For the very first time, a rotor blade with bend-twist coupling was tested at Fraunhofer IWES´ rotor blade test rig. Although the setup for the rotor blade torsion test is similar to the scenario for static testing, it is in fact more complex as the additional deformation has to be measured precisely.
During the rotation of a large wind turbine with rotor blades 80 metres and longer, each rotor blade is intermittently positioned close to the ground and a short time later at a height of around 200 metres. Due to the uneven wind distribution between ground level and the top section of the wind turbine, rotor blades are subjected to strong fluctuations in wind load.
At the Center for Lightweight-Production-Technology (ZLP), located at the DLR site in Germany, scientists from the DLR Institute of Composite Structures and Adaptive Systems have produced a 20-metre-long rotor blade with structural bending torsion coupling.

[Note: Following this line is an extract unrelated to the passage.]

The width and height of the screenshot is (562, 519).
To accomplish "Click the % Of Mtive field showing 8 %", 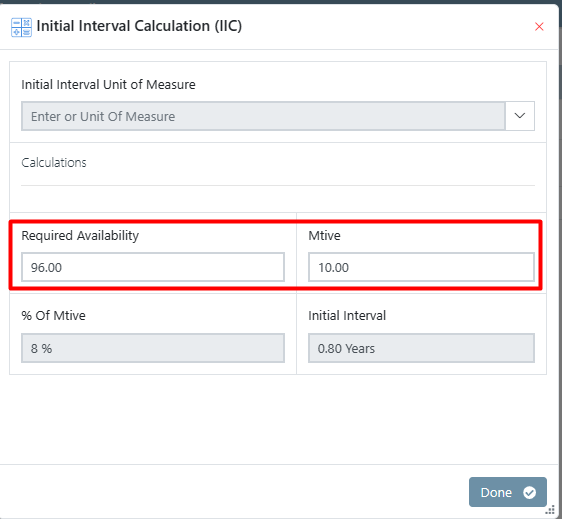I will pos(153,348).
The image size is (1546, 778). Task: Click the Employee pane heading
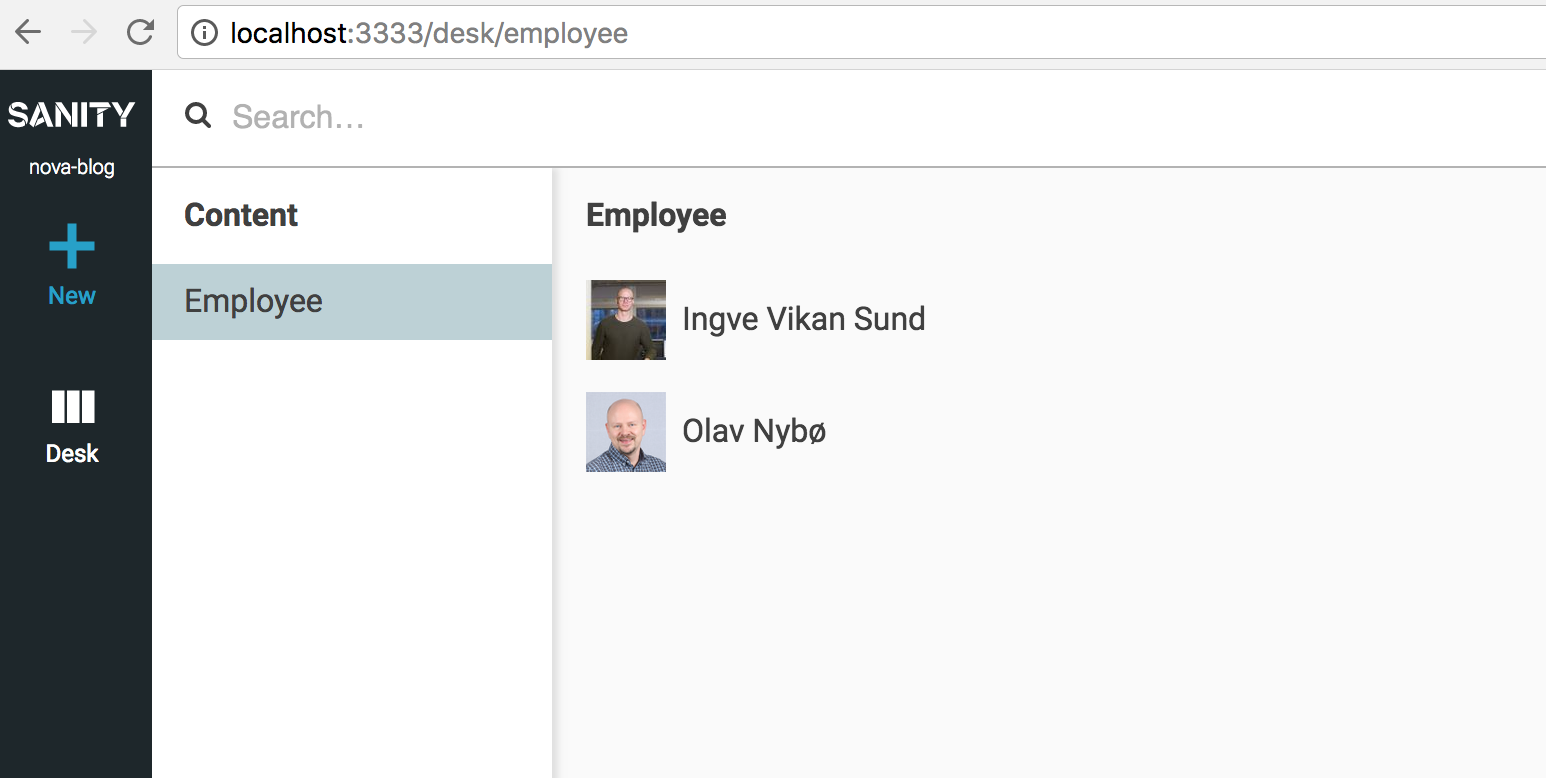point(656,215)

In doing so, the materials of the blade (glass-fibre reinforced plastic, wood and plastic foam) are placed in such a way that under wind load the blade not only bends backwards, but above all twists.
Rotor blades with bending torsion coupling are able to independently adapt their geometry to the wind conditions. At higher wind speeds the rotor blade twists, thus exposing less contact surface to the wind, which enables the load on the installation to be reduced.
The aim of the accompanying measuring campaign is to determine whether the load reduction thanks to BTC seen in the simulation can be recreated under real-life conditions and whether its effect is as pronounced as expected. Within the coming year the scientists will produce a complete three-blade rotor with the same dimensions, which they will subject to open air wind turbine testing under realistic load and weather conditions at the US National Renewable Energy Laboratory (NREL).